By MATEUSZ PERKOWSKI

Capital Press

Ranchers risk losing their independence unless they keep pressing for stronger oversight of meat packers, according to a former USDA official who recently resigned after losing a battle over livestock industry reforms.

Cattle producers are subject to the same forces as the packer-dominated hog and chicken industries, said Dudley Butler, who left his post as chief of the agency’s Grain Inspection Packers and Stockyards Administration in January.

“I’ve heard ranchers tell me, ‘We can’t be vertically integrated because they don’t want our land,'” Butler said Tuesday during a cattlemen’s meeting in Nebraska. “If they control the feedlots, they control you.”

In 2010, GIPSA proposed a major regulatory overhaul that would have asserted the agency’s authority to prevent unfair and deceptive practices, among other measures.
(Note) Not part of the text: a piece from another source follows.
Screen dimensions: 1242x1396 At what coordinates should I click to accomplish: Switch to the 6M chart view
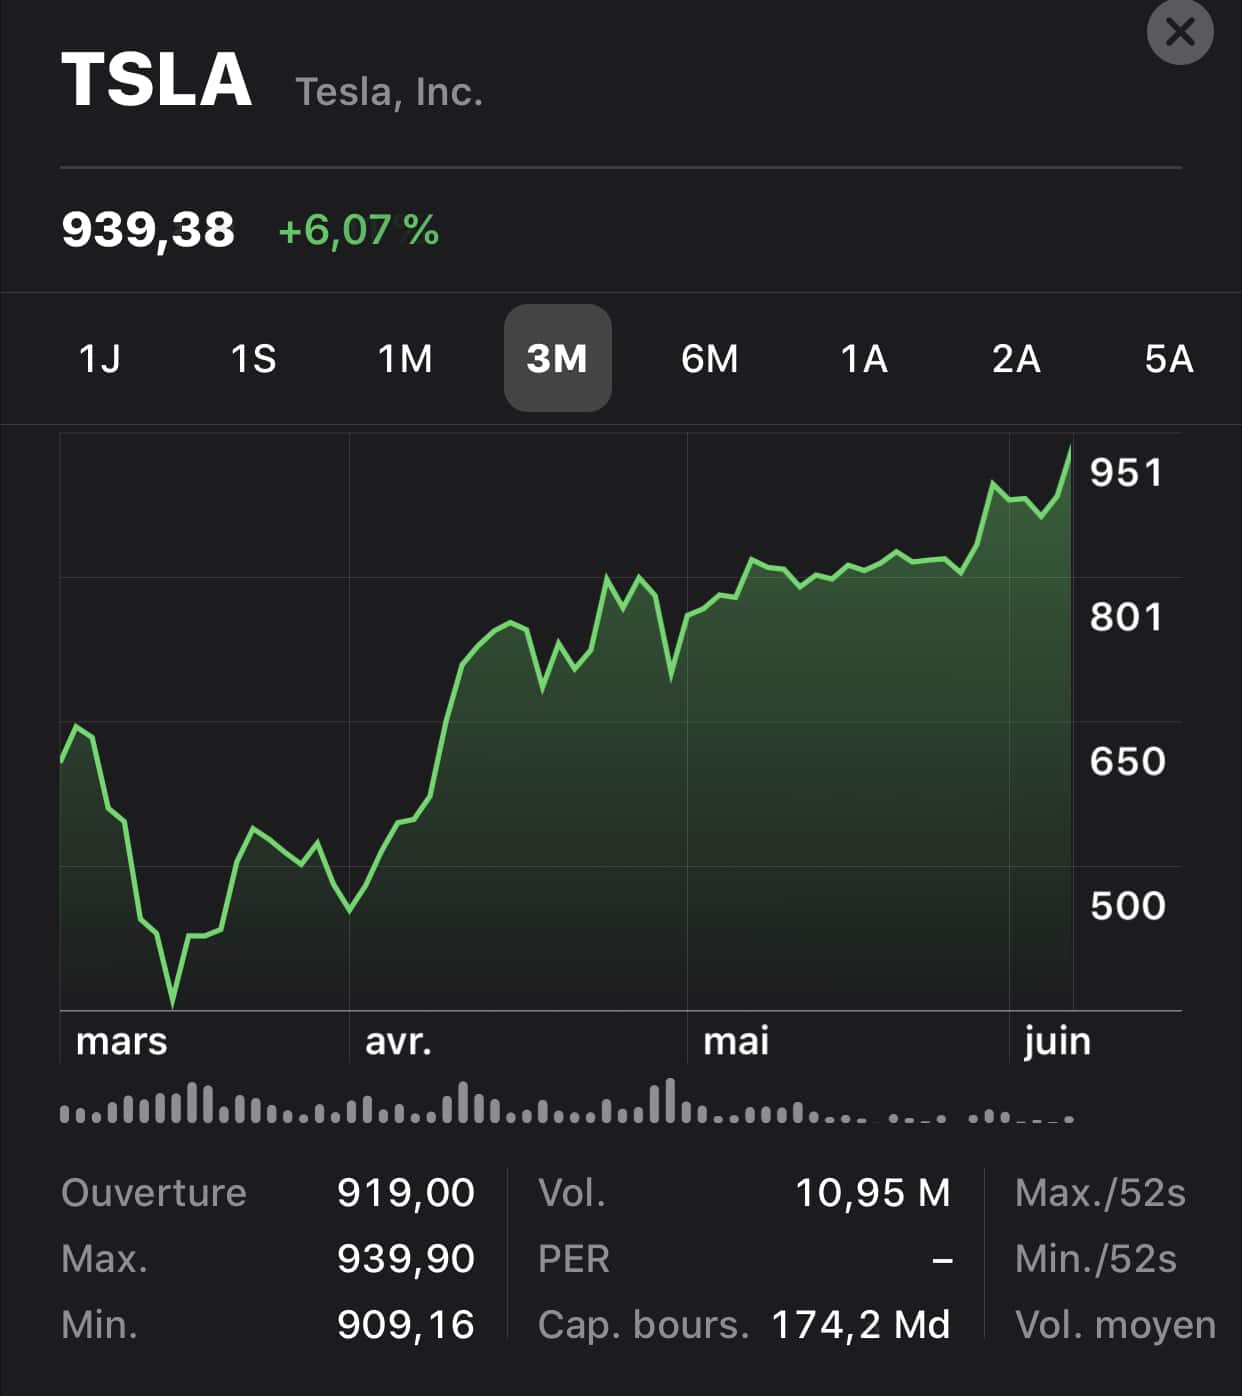[709, 358]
The proposed rule would have also banned packers from selling livestock to other packers, which was intended to discourage collusion and price manipulation.

Meat packing groups fought the proposal, which was scuttled last year when Congress denied funding for it.
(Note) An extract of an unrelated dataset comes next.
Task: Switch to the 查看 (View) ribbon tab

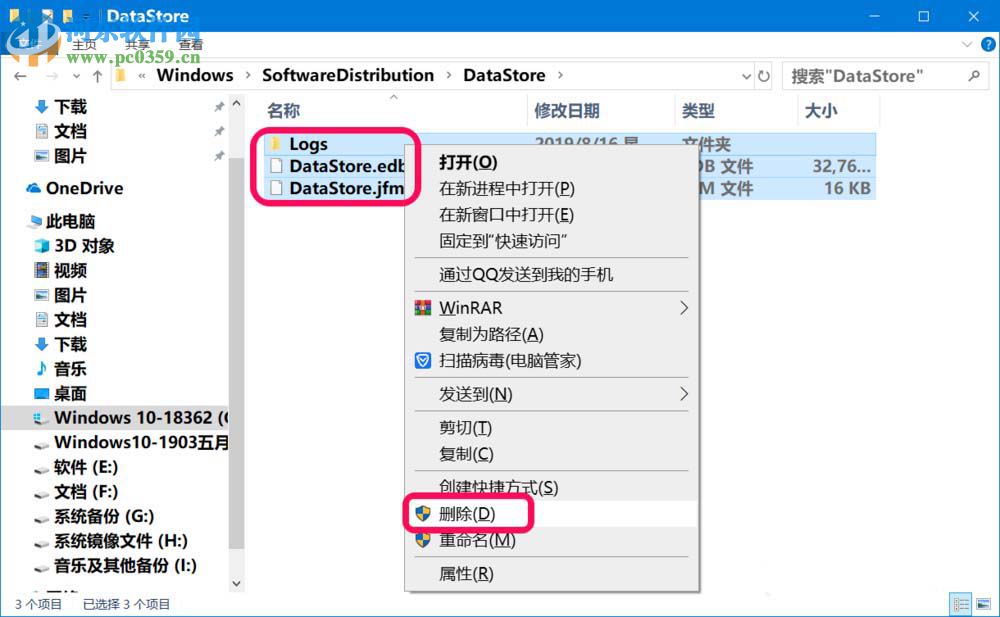Action: click(x=190, y=44)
Butler said he primarily blamed the Republican majority in the House of Representatives for killing the proposal.

President Barack Obama had to sign off on the action to obtain broader funding approval for federal programs and avoid a government shutdown, he said.

Butler acknowledged that USDA’s ability to revive the controversial reforms is under a legal cloud but urged livestock producers to keep the issue alive despite opposition from the meat packing industry.

“They got tons of money but they don’t have tons of votes,” he said.

The argument that GIPSA’s proposed rule would cause packers to be inundated with lawsuits was a “fear tactic” used to discredit the reforms and was “an insult to farmers and ranchers,” Butler said.

Meat packers will likely be emboldened by the effectiveness of the strategy, said Bill Bullard, CEO of the Ranchers-Cattlemen Action Legal Fund, who also spoke at the meeting.

“It was a hollow threat, but it worked,” he said.

The Packers and Stockyards Act of 1921 already prohibits packers from engaging in actions that are unfair, unjustly discriminatory or deceptive, Butler said. GIPSA just sought to establish that such violations do not also have to cause competitive injury in order to be actionable in court, he said.

Several federal appellate courts have ruled that plaintiffs must show that such unfair or deceptive conduct also distorts competition — contrary to the plain language of the statute, Butler said.

“What the courts are doing is disregarding those sections,” he said.

The goal of the proposed rule was to assert the USDA’s view that prohibitions against unfair and deceptive practices can be enforced independently of provisions barring market manipulation, Butler said.

If the USDA took such a position, “the court has to give deference” to the agency’s interpretation, he said.

The National Meat Association, an industry group, denies that increased litigation was merely a scare tactic.

Packers were worried that the rule would create vague standards of unfairness under which they would be held liable, said Jeremy Russell, communications director for the group.

“That was probably the number one concern I heard,” he said. “It wasn’t something that came out of nothing.”

Russell also challenged the argument that Congress buckled under pressure from meat packers to scrap funding for the proposal.

Lawmakers halted the revisions because they went beyond what Congress asked for in the 2008 Farm Bill, he said.

Russell said he doesn’t disagree with the notion of increased vertical integration in the livestock industry.

However, such changes are taking place due to stronger food safety regulations and demands from meat buyers, he said.

“There’s market pressure to move in that direction,” Russell said. “It helps to have the market intelligence of the people working with the retailers go back all the way to the farmers.”